Final Justice
Page 34
Colt turned to Terry Davis.
“You think this is funny, don’t you?”
“You’re the one who said you wanted to hang out with a real, live Homicide cop.”
“And I do. I do. And I really like this guy! This is better than I hoped for.” He turned to Matt. “I am going to get to watch you work, right?”
“The commissioner said I was to show you as much about how Homicide works as I think I can.”
“Which means what?”
“I will show you everything I can, so long as doing so doesn’t interfere with an investigation.”
“And you make that call?”
“Right.”
“And what if I complain to him?” Colt asked, pointing to McGuire. “He’s a lieutenant, right? And you’re a sergeant?”
“The lieutenant’s job is to protect you,” Matt said. “Mine is to ensure your chastity.”
Colt was now smiling.
“That may be harder than you think,” he said. “You think you can stay awake twenty-four hours a day?”
“No. But there’s two detectives in the corridor who’ve also been assigned to the Chastity Detail.”
Colt glanced at the stylishly dressed young man who had just hung up the telephone.
“Well?” he asked, curtly.
“You’ll have a black limo in the morning, Stan, but not tonight. It’s the best I could do.”
“Not good enough, Alex,” Colt snapped. “Call somebody else, for Christ’s sake. I don’t want to arrive at this place looking like Tinkerbell.” Then he had another thought. “You going to the cocktail party, Sergeant Payne?”
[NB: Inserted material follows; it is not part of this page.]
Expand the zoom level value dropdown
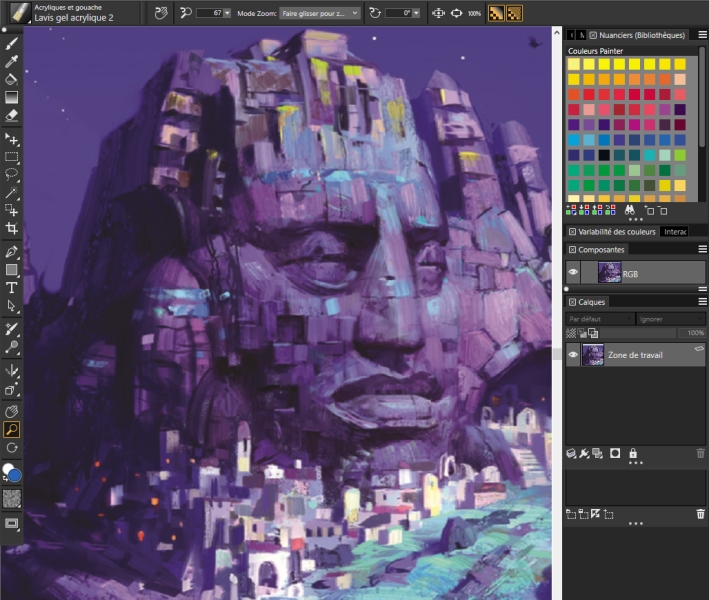 point(226,13)
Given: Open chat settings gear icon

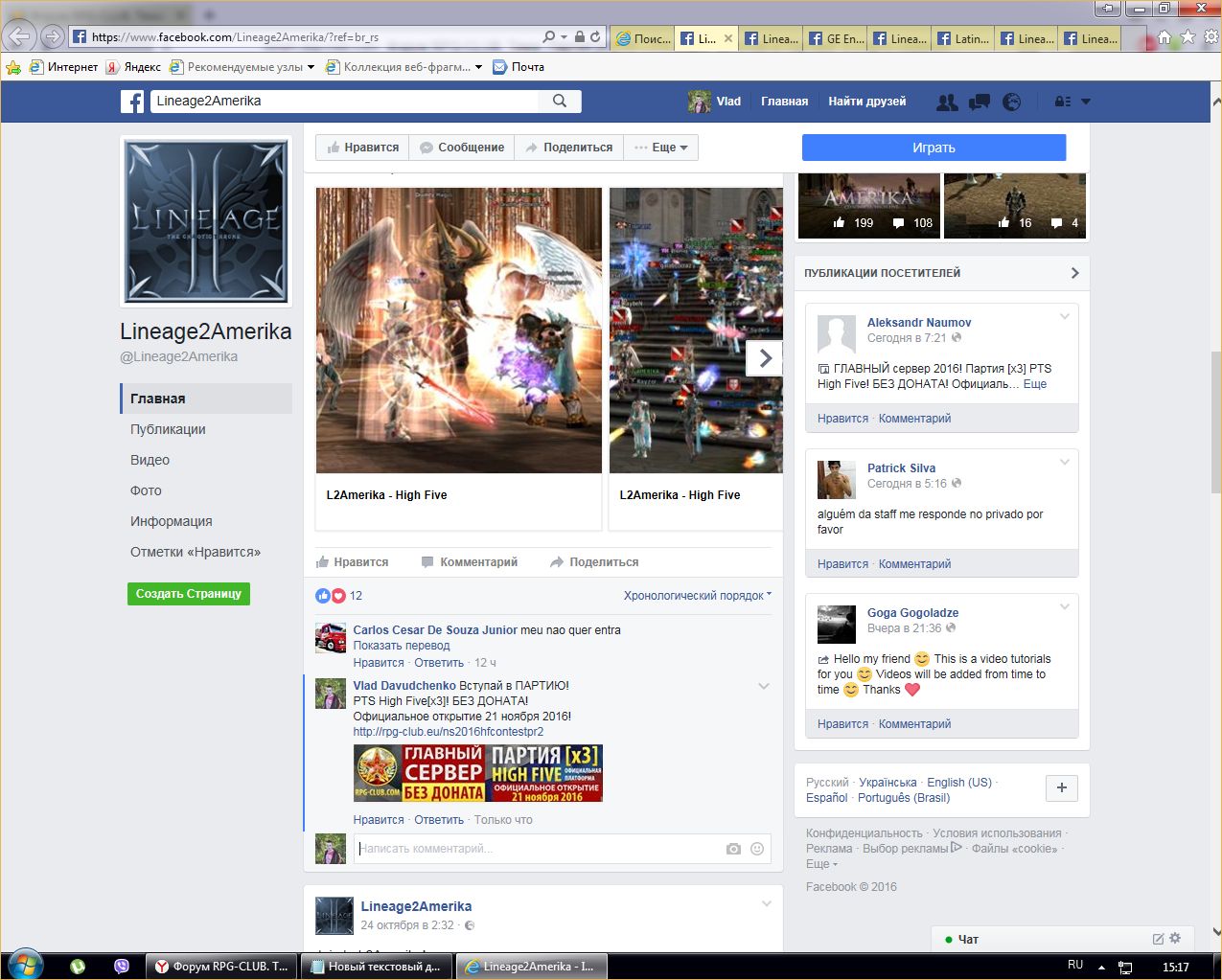Looking at the screenshot, I should (1176, 939).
Matt looked at McGuire, who nodded, and then nodded himself.
“You must have a police car. Any reason I can’t ride with you?”
“No.”
“Will there be room for everybody?” Alex asked.
“Who’s everybody?” Matt asked.
“Me, Jeanette, Terry, and Eddie.”
Jeanette, Matt decided, must be the gray-haired woman.
“Eddie’s the character with the pageboy?” he asked.
“My personal photographer,” Colt furnished.
“No,” Matt said.
“Eddie goes everywhere with me,” Colt said. “They all do.”
“They don’t go everywhere with you when you’re with me,” Matt said. “Your call, Mr. Colt.”
“You’re a real hardass, Payne,” Colt said, admiringly. “I’m going with Payne. The rest of you can go in the wedding limo.” He turned to Matt. “And after this party thing, you’ll show me stuff, right?”
“If you like,” Matt said.
[SEVEN]
“We’re here,” Sergeant Payne said to Mr. Colt after they had rolled up to the Broad Street entrance of the Bellvue-Stratford Hotel, third in line behind Lieutenant McGuire’s unmarked and the white Lincoln limo. Behind them were three unmarked cars, one belonging to Dignitary Protection and the other two to Detectives Martinez and McFadden.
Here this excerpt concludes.